The answer is to be an exact copy of the lines below running from the line with "Sort table by Rank column header" down to the line with "Collapse the destroy", both ends included, and nothing more.

=== EXERCISE MATERIALS ===

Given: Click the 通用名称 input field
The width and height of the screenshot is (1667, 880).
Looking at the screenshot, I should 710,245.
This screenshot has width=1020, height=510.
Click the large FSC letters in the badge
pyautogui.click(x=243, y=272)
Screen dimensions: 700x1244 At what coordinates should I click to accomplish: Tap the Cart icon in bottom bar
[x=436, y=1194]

===
=== EXERCISE MATERIALS ===

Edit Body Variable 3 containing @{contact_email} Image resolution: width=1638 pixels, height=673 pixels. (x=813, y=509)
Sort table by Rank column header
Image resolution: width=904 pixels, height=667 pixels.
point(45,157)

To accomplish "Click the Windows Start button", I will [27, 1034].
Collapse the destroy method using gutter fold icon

===

= EXERCISE RESPONSE =
Sort table by Rank column header
Image resolution: width=904 pixels, height=667 pixels.
point(45,157)

To accomplish "Click the Windows Start button", I will [27, 1034].
Collapse the destroy method using gutter fold icon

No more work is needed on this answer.